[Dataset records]
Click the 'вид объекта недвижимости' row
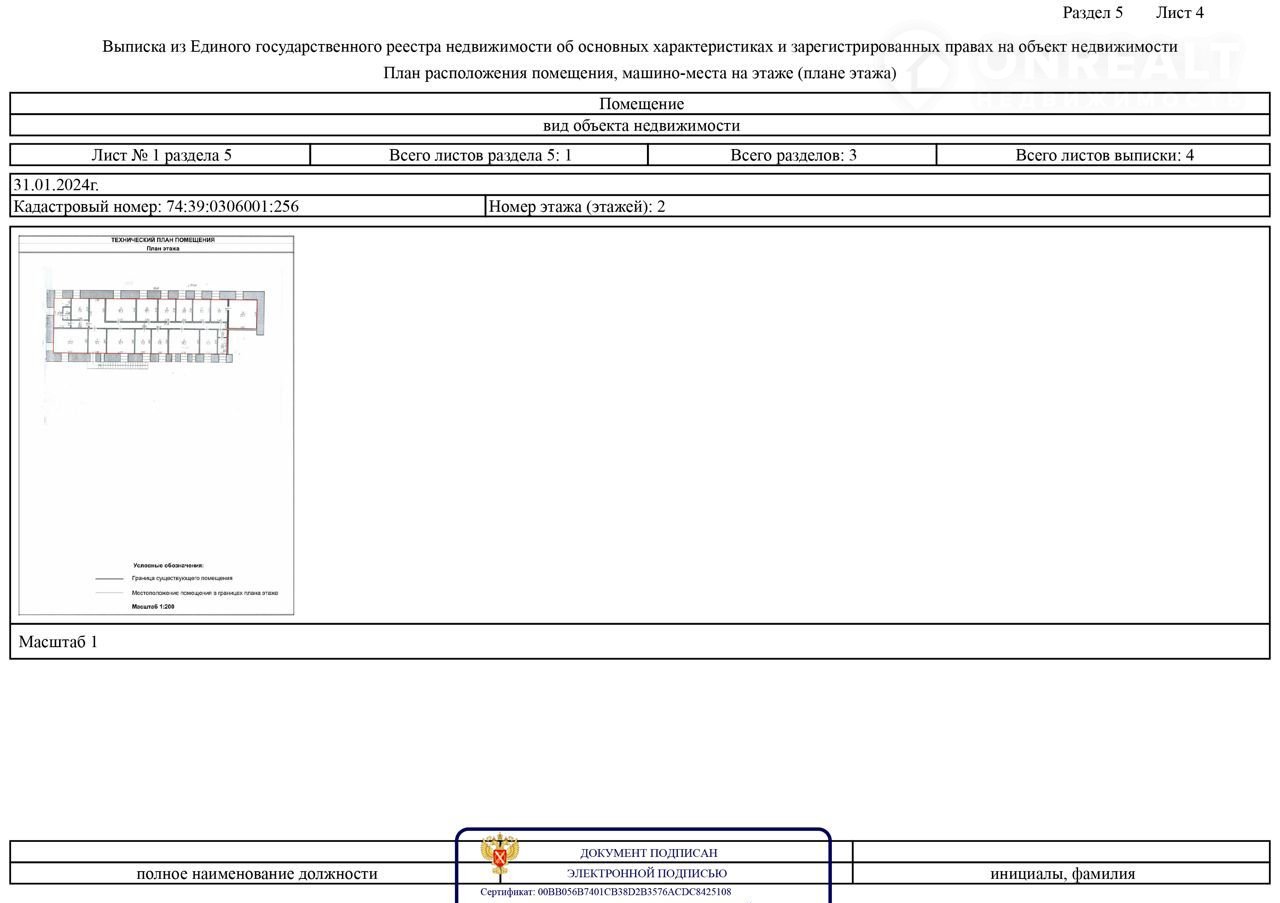 point(641,126)
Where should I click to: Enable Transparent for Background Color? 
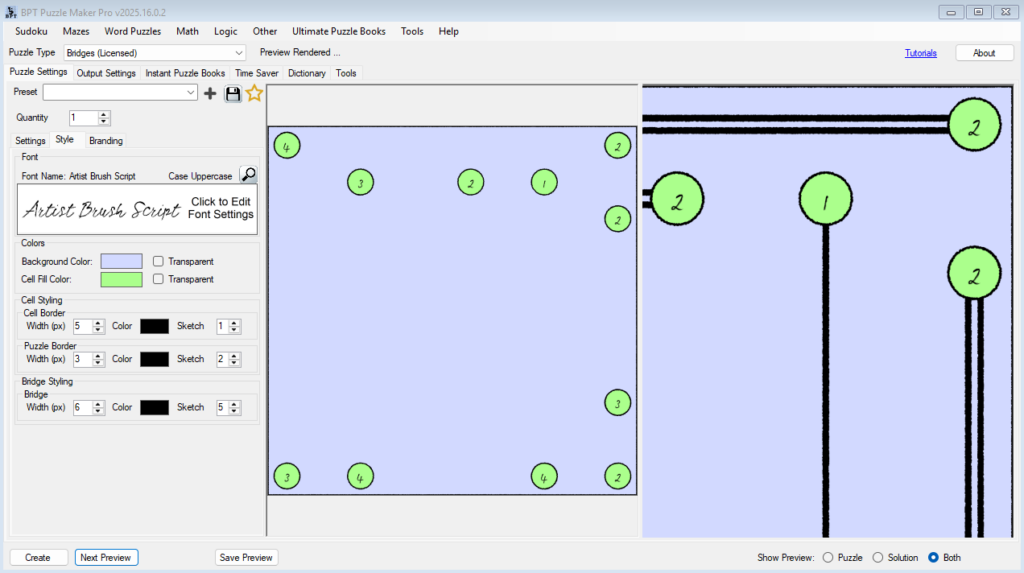[158, 261]
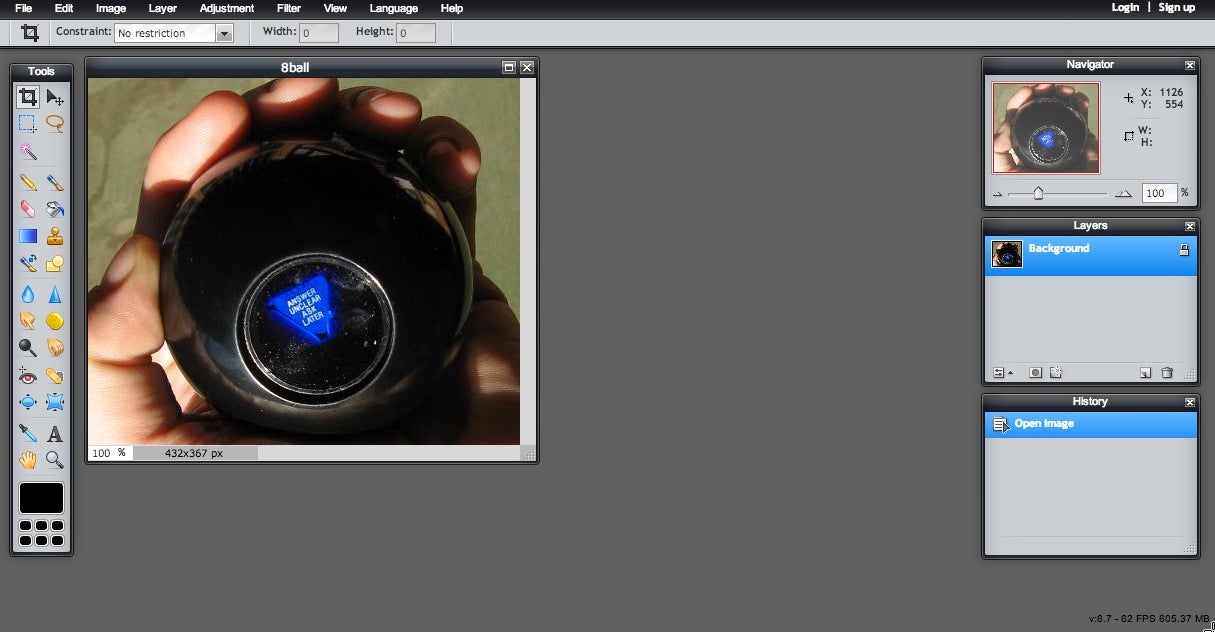Image resolution: width=1215 pixels, height=632 pixels.
Task: Open the Adjustment menu
Action: (226, 8)
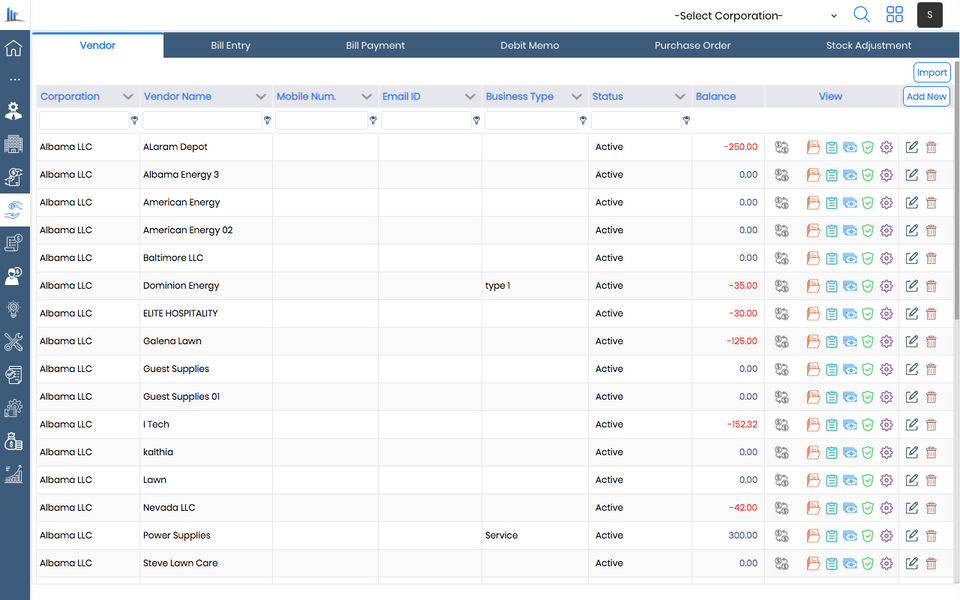View blue eye icon for ELITE HOSPITALITY
Viewport: 960px width, 600px height.
[850, 313]
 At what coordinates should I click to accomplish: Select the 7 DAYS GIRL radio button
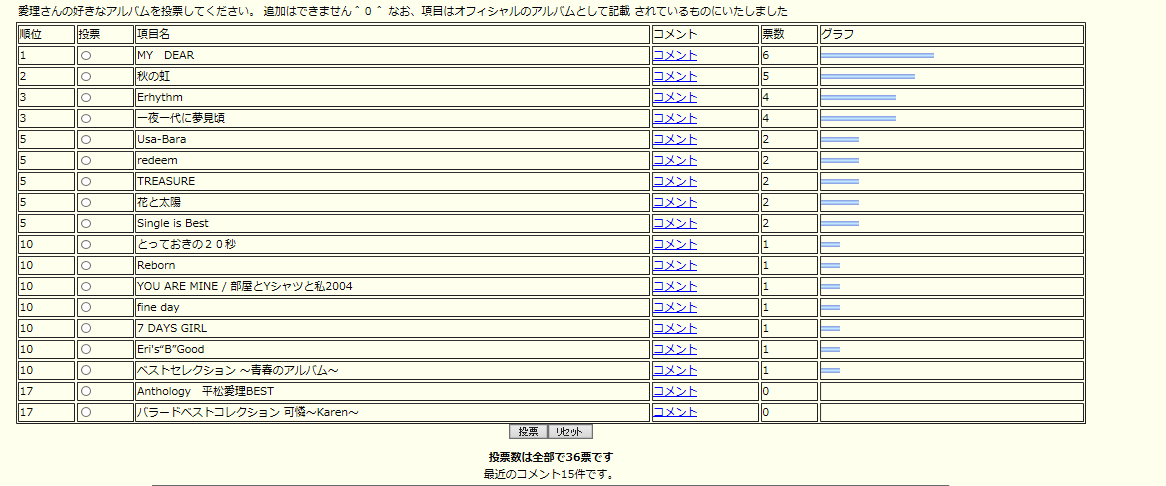click(x=86, y=329)
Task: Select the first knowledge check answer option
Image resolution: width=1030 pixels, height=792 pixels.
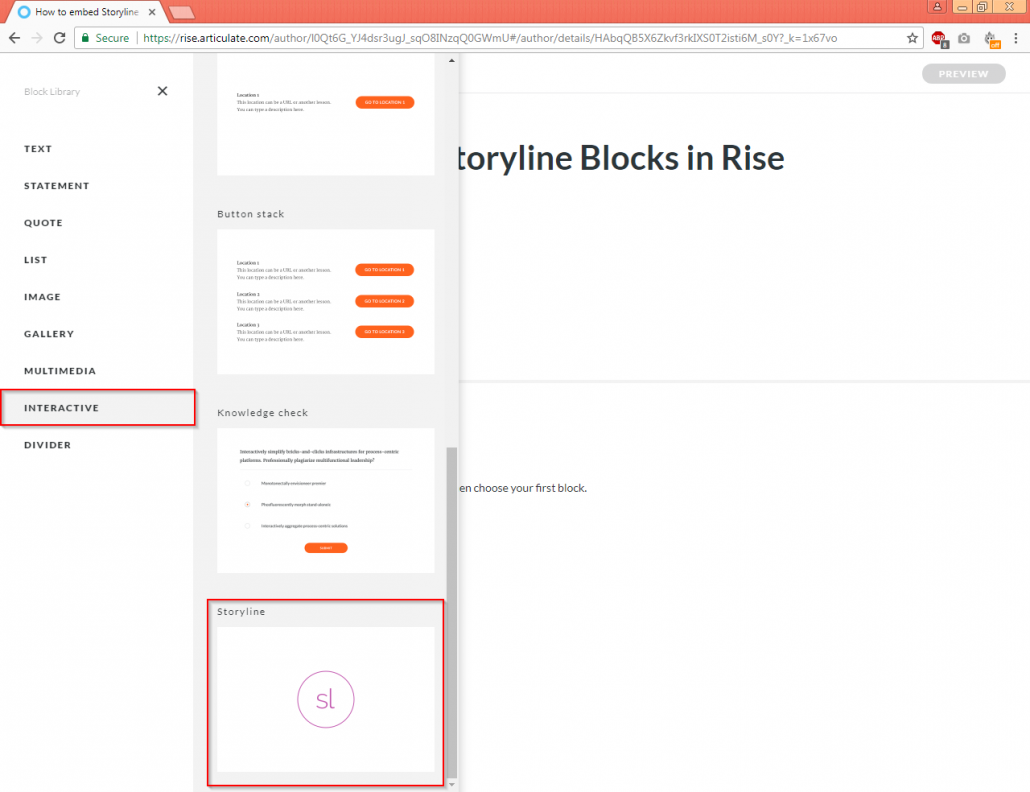Action: (x=246, y=483)
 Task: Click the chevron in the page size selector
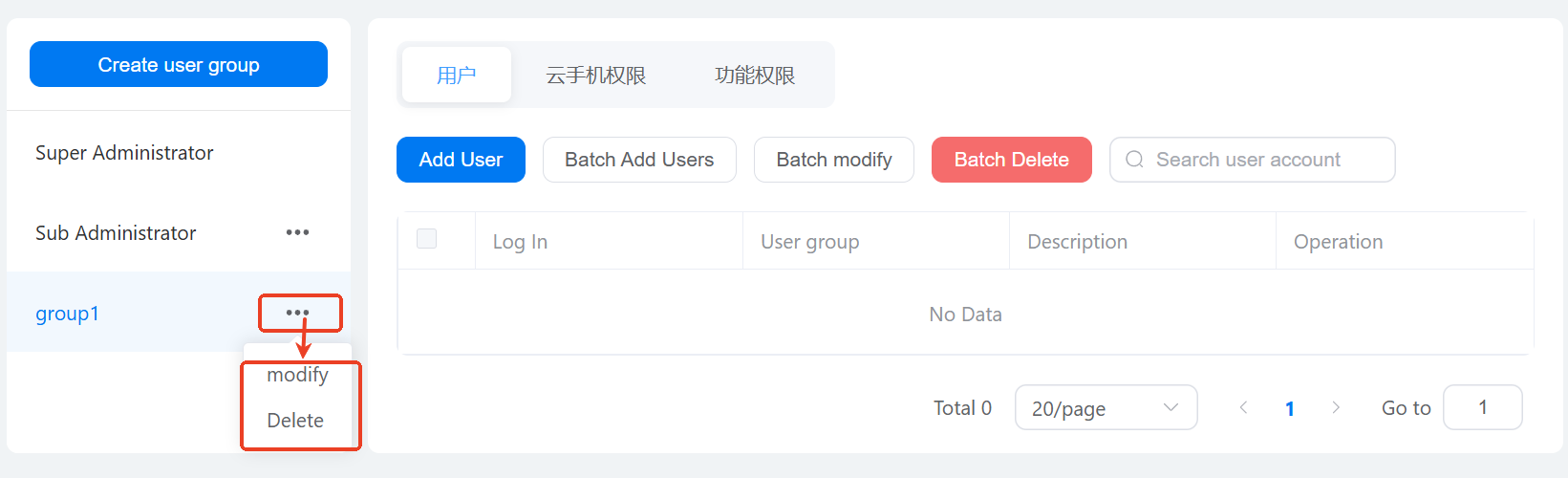[x=1171, y=407]
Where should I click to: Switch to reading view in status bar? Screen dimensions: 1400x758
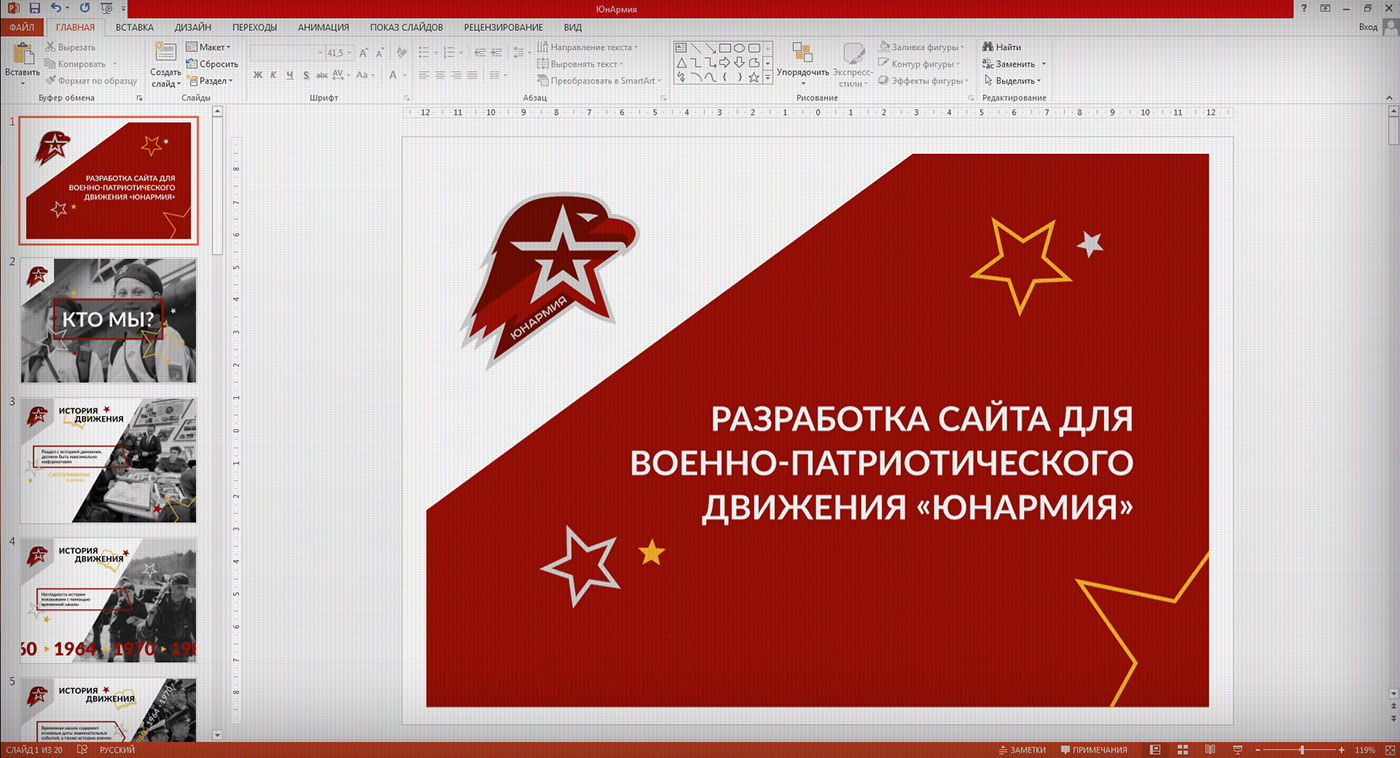coord(1209,749)
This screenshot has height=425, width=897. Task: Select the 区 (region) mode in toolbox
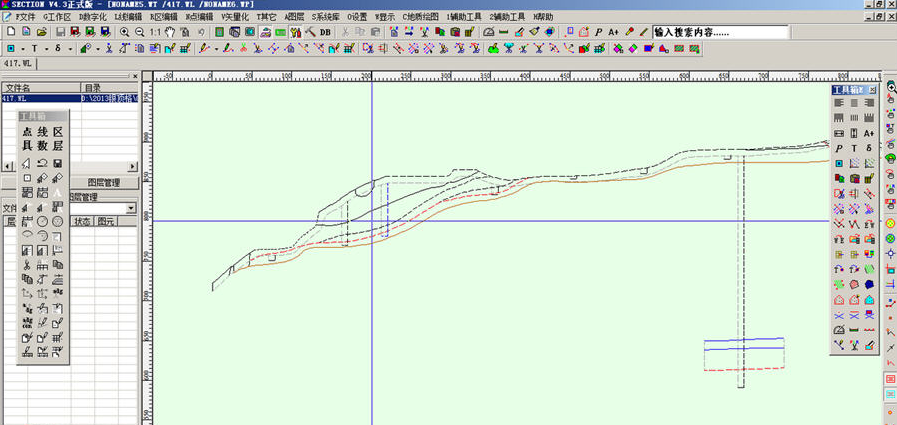coord(58,132)
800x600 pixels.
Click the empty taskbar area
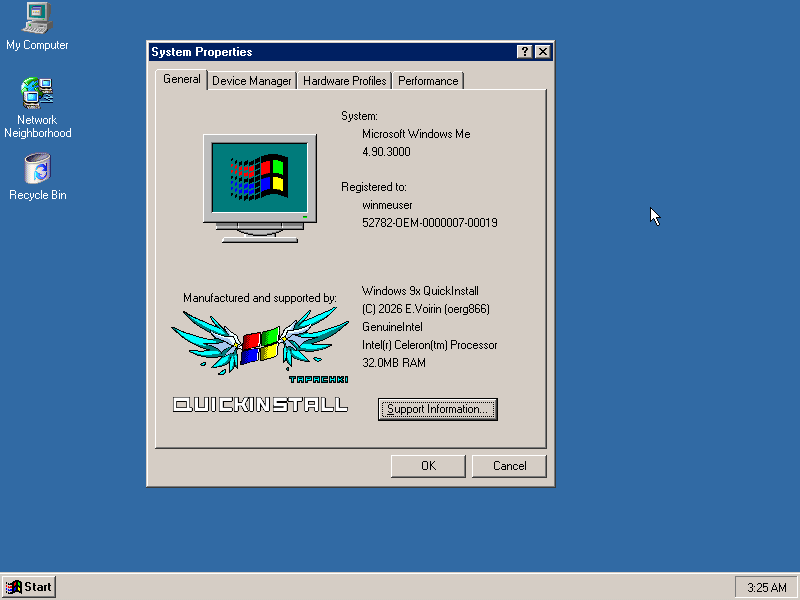(x=400, y=587)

= Required action =
All the lines above are to be given again exactly as they read, with the pictures removed.

= Output of the exercise =
Click the 'вид объекта недвижимости' row
 point(641,126)
Where should I click to: Enable Transparent for Background Color? 
[158, 261]
Image resolution: width=1215 pixels, height=632 pixels.
Task: Open the Adjustment menu
Action: (226, 8)
View blue eye icon for ELITE HOSPITALITY
Viewport: 960px width, 600px height.
[850, 313]
 At what coordinates should I click to accomplish: Select the 7 DAYS GIRL radio button
click(x=86, y=329)
Task: Select the first knowledge check answer option
Image resolution: width=1030 pixels, height=792 pixels.
Action: (x=246, y=483)
 Task: Click the chevron in the page size selector
[x=1171, y=407]
Where should I click to: Switch to reading view in status bar? Screen dimensions: 1400x758
coord(1209,749)
This screenshot has height=425, width=897. Task: Select the 区 (region) mode in toolbox
coord(58,132)
800x600 pixels.
Click the empty taskbar area
(x=400, y=587)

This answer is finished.